CHP Genel Başkan Yardımcısı Aylin Nazlıaka, Çevre Şehircilik ve İklim Değişikliği Bakanlığı’nın belediyelere kreşlere ilişkin gönderdiği uyarı yazısına ilişkin, “Dün, 25 Kasım Kadına Yönelik Şiddetle Uluslararası Mücadele Günü’ydü. Bu karar da aslında kadına yönelik bir şiddettir. Çocuğunu CHP’li bir kreşe vermiş olan bir aile kara kara düşünüyordur, ‘Acaba bizim kreşimiz kapanacak mı’ diye. Hayır, biz her koşulda yoksul yurttaşlarımızın hayatına dokunmaya, onlara hizmet götürmeye, çocukları hayata hazırlamaya, kadınları güçlendirmeye projelerimizle, politikalarımızla, söylemlerimizle devam edeceğiz” dedi.
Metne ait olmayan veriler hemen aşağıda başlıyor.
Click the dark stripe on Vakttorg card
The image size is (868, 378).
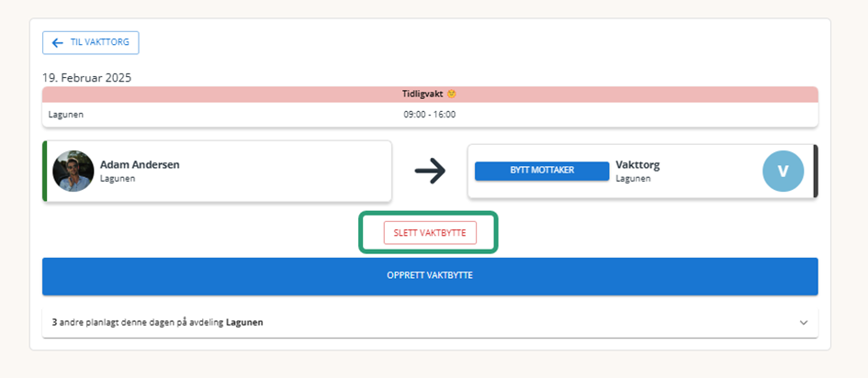[x=816, y=172]
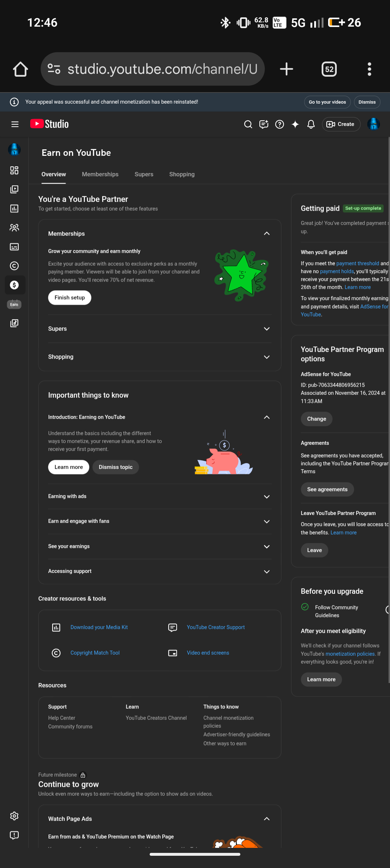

Milli Eğitim Bakanlığı (MEB) Özel Öğretim Kurumları Genel Müdürlüğü, Çevre, Şehircilik ve İklim Değişikliği Bakanlığı’na bir yazı göndererek sahada yapılan incelemelerde belediyelere bağlı kreş adı altında açılan yerler olduğunu ve bu yerlerde 5580 sayılı Özel Öğretim Kurumları Kanunu kapsamında faaliyet gösteren okul öncesi eğitim kurumlarının programında yer alan etkinliklerin yapıldığı ve bu program ve kapsamda eğitim-öğretim faaliyeti yapıldığının tespit edildiğini bildirdi. Konuya ilişkin Anayasa Mahkemesi’nin 2007 yılında verdiği kararla Belediye Kanunu’nun “Belediyelerin okul öncesi eğitim kurumları açabilir” hükmünü iptal ettiği belirtilen yazıda, belediyelerin izinsiz eğitim öğretim faaliyeti konusunda uyarılarak yeni yerlerin açılmasının önüne geçilmesi ve mevcut yerler hakkında kanun hükümlerine göre hareket edilmesi konusunun belediyelere bildirilmesi istendi.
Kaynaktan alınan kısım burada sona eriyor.